■ **WORK TASK**:
A word-for-word repetition of all the entries is required.

*** Block opens ***

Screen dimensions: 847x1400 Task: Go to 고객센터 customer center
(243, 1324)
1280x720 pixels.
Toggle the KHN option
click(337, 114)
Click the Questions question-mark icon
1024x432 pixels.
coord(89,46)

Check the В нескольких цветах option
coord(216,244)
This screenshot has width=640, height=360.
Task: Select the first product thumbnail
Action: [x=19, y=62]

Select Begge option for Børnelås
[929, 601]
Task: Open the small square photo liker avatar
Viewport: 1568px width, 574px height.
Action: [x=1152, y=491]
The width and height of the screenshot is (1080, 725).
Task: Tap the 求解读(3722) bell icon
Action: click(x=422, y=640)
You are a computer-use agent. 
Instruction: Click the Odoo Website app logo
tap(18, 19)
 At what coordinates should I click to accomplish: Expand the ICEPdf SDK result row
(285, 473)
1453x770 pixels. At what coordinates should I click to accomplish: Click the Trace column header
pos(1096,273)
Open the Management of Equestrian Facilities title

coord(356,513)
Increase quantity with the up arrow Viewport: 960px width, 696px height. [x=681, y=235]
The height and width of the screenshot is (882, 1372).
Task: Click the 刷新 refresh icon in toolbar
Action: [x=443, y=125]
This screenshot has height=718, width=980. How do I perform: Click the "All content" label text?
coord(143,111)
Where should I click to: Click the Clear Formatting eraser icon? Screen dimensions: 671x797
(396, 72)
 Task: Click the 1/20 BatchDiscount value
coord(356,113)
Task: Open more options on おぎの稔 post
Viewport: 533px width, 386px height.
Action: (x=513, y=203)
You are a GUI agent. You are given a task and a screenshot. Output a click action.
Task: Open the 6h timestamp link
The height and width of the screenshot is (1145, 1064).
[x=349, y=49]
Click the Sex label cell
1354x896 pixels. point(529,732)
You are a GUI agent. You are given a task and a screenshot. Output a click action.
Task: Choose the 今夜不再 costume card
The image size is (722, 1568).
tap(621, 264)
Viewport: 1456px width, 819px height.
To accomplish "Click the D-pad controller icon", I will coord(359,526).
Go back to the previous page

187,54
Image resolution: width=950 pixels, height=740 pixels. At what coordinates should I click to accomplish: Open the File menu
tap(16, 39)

*** Block closes ***

■ **EXERCISE SOLUTION**:
Screen dimensions: 847x1400 Task: Go to 고객센터 customer center
(243, 1324)
1280x720 pixels.
Toggle the KHN option
click(337, 114)
Click the Questions question-mark icon
1024x432 pixels.
coord(89,46)

Check the В нескольких цветах option
coord(216,244)
This screenshot has width=640, height=360.
Task: Select the first product thumbnail
Action: [x=19, y=62]

Select Begge option for Børnelås
[929, 601]
Task: Open the small square photo liker avatar
Viewport: 1568px width, 574px height.
Action: [x=1152, y=491]
The width and height of the screenshot is (1080, 725).
Task: Tap the 求解读(3722) bell icon
Action: click(x=422, y=640)
You are a computer-use agent. 
Instruction: Click the Odoo Website app logo
tap(18, 19)
 At what coordinates should I click to accomplish: Expand the ICEPdf SDK result row
(285, 473)
1453x770 pixels. At what coordinates should I click to accomplish: Click the Trace column header
pos(1096,273)
Open the Management of Equestrian Facilities title

coord(356,513)
Increase quantity with the up arrow Viewport: 960px width, 696px height. [x=681, y=235]
The height and width of the screenshot is (882, 1372).
Task: Click the 刷新 refresh icon in toolbar
Action: [x=443, y=125]
This screenshot has height=718, width=980. How do I perform: Click the "All content" label text?
coord(143,111)
Where should I click to: Click the Clear Formatting eraser icon? Screen dimensions: 671x797
(396, 72)
 Task: Click the 1/20 BatchDiscount value
coord(356,113)
Task: Open more options on おぎの稔 post
Viewport: 533px width, 386px height.
Action: (x=513, y=203)
You are a GUI agent. You are given a task and a screenshot. Output a click action.
Task: Open the 6h timestamp link
The height and width of the screenshot is (1145, 1064).
[x=349, y=49]
Click the Sex label cell
1354x896 pixels. point(529,732)
You are a GUI agent. You are given a task and a screenshot. Output a click action.
Task: Choose the 今夜不再 costume card
The image size is (722, 1568).
tap(621, 264)
Viewport: 1456px width, 819px height.
To accomplish "Click the D-pad controller icon", I will coord(359,526).
Go back to the previous page

187,54
Image resolution: width=950 pixels, height=740 pixels. At what coordinates should I click to accomplish: Open the File menu
tap(16, 39)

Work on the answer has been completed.